The new guidelines have changed the content of the objective role and also the nature of Women’s Studies and the funding pattern for it.
The established centres are divided into different phases like phase I, II, and advanced centres, with salary budgets ranging from Rs 40 lakhs to Rs 60 lakhs. Under this scheme, phase I centers receive Rs 47.5 lakhs per annum, phase II centers receive Rs 64 lakhs and the advanced centers receive Rs 75 lakhs per annum.
However, the new rule, which was declared on March 13, states that the budget will be fixed at Rs 35 lakhs for each center and Rs 25 lakhs for each college. There is no mention of phases.
Rekha Pande, the head of Centre for Women’s Studies and a professor in the Department of History, University of Hyderabad, explained, “The new pattern of funding has almost halved the budget for Universities. Only Rs 15 lakh has been earmarked for the salary of the staff. This drastic reduction in the budget will have a huge implication on the teaching, research, outreach, staff deployment, and other activities of the center.
The new guidelines talk only about certificate courses and the incorporation of undergraduate courses. But there is no mention of postgraduate courses and M.Phil programs which are offered in more than 50 Universities and colleges.”
The Women’s Studies Centres have been designed to act as catalysts in promoting the empowerment of women through teaching, research, action, fieldwork, and extension.
The new UGC guidelines of 2019 are vague and confusing and belittle all the work that has been done over the last 39 years.
The emphasis has shifted from teaching and research to extension. The new guidelines, in fact, are going to discourage the University system from teaching courses in Women’s Studies.

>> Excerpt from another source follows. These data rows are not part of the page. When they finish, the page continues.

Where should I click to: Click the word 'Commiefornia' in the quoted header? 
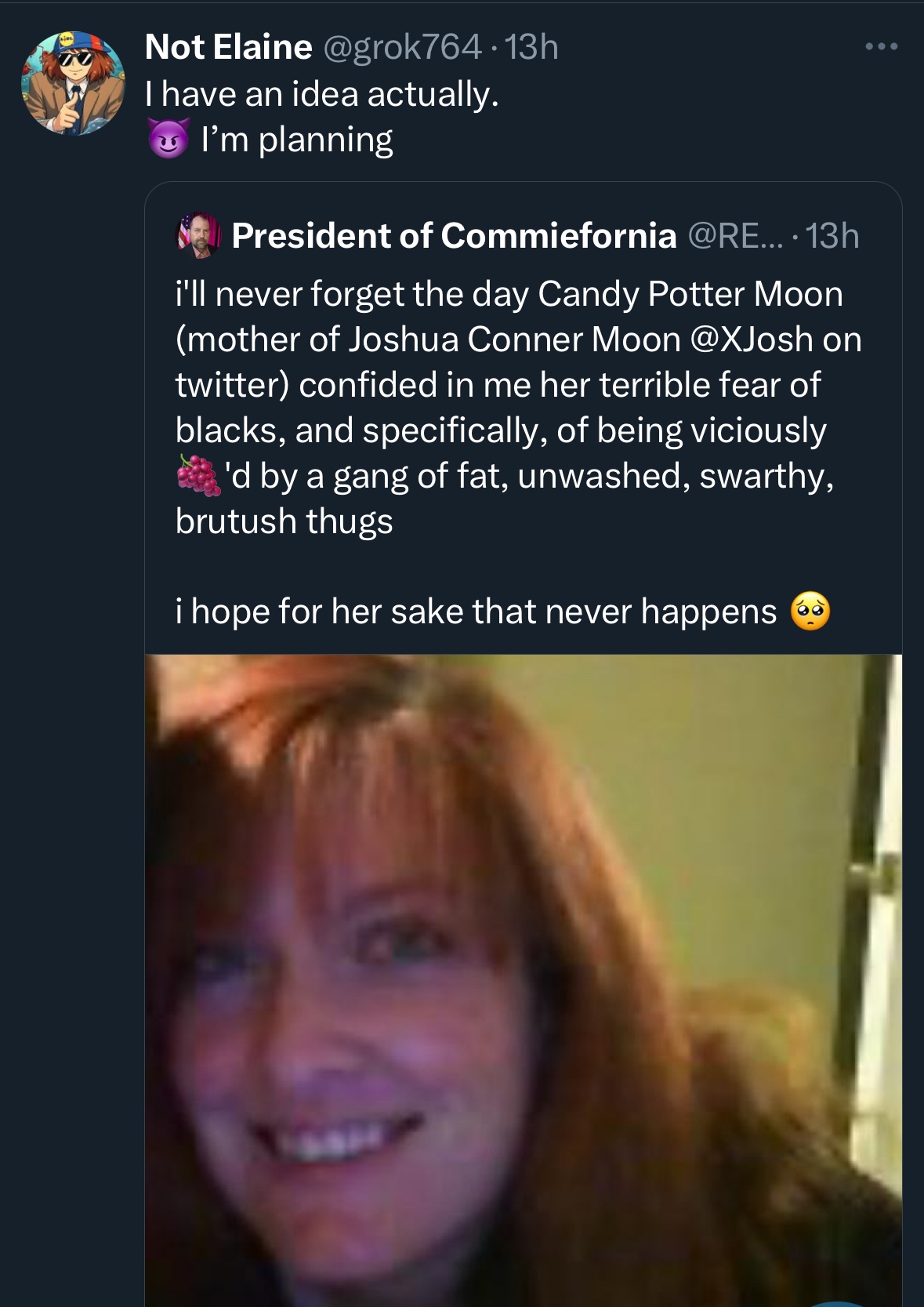pyautogui.click(x=558, y=235)
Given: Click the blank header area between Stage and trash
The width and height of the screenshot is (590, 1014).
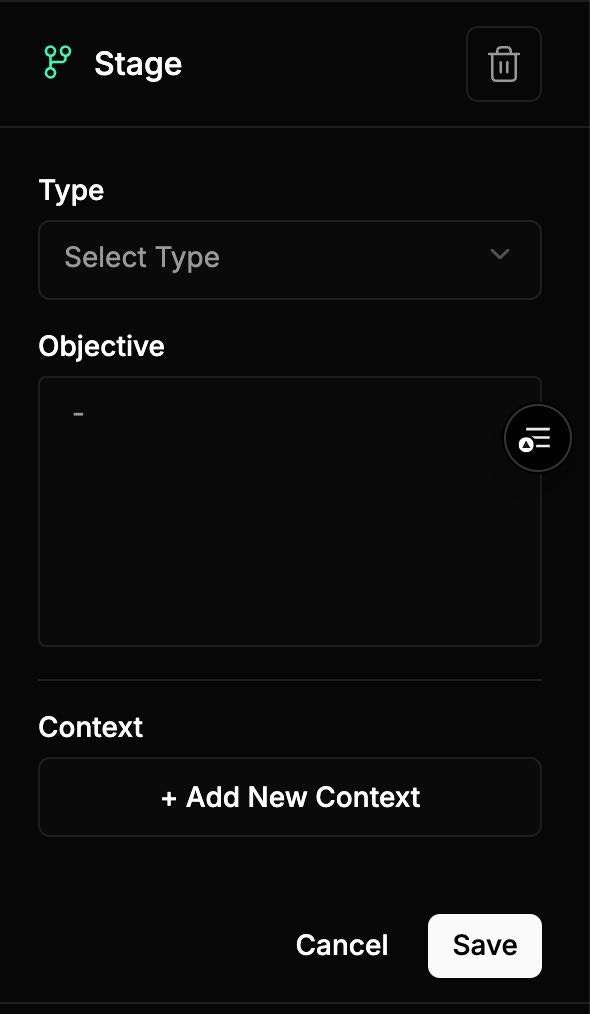Looking at the screenshot, I should pyautogui.click(x=323, y=64).
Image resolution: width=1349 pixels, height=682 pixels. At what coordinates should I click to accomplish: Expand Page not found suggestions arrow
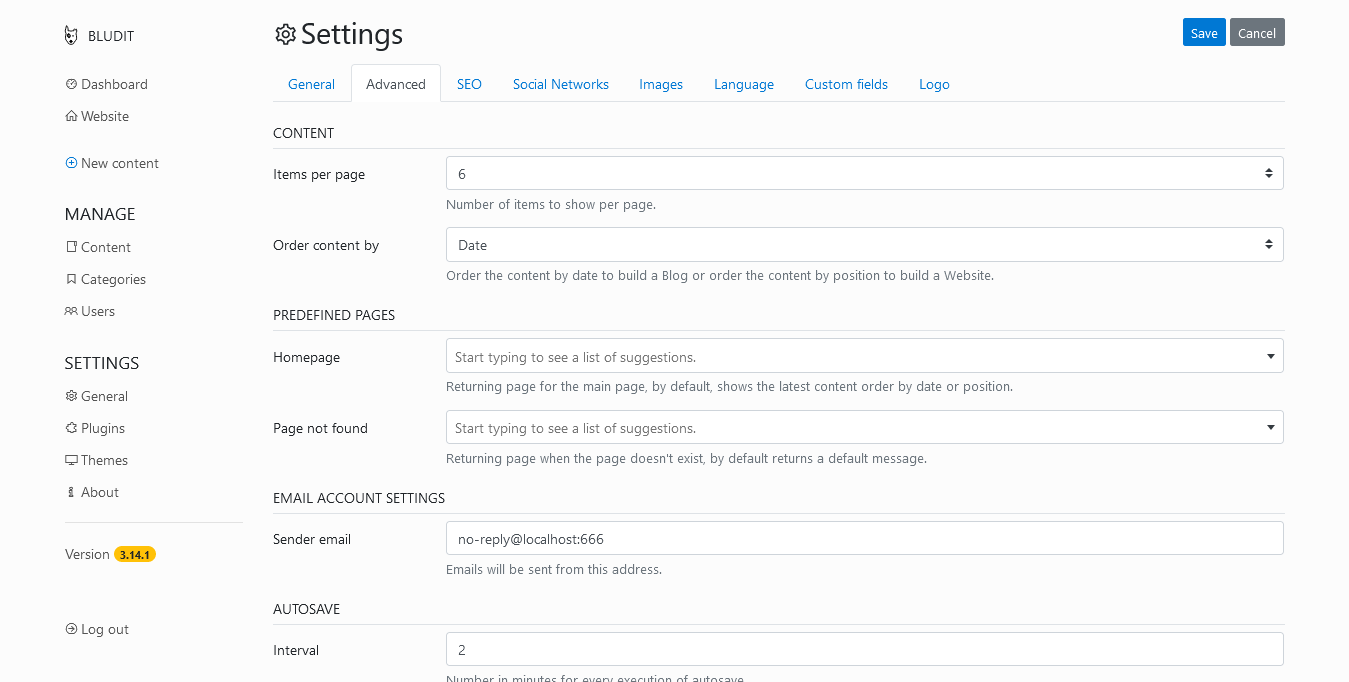[x=1270, y=428]
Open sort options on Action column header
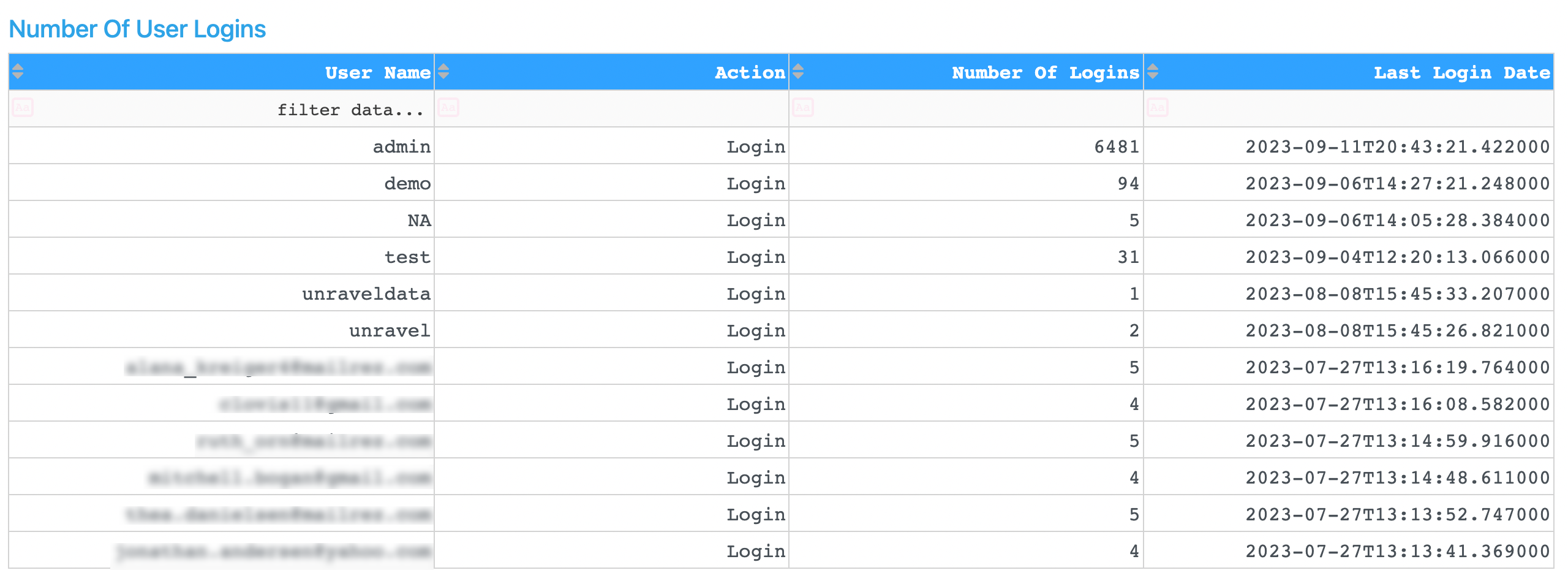Image resolution: width=1568 pixels, height=570 pixels. pyautogui.click(x=442, y=72)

Women's Studies have questioned hierarchical structures at home and otherwise patriarchy, capitalism, and fundamentalism. Although the interdisciplinary subjects of Women’s Studies have often got a raw deal, women have still found these centres as a hope to pursue them.
This attempt of the government is being condemned across the country and academicians have come together to fight it out, demanding that it must be withdrawn....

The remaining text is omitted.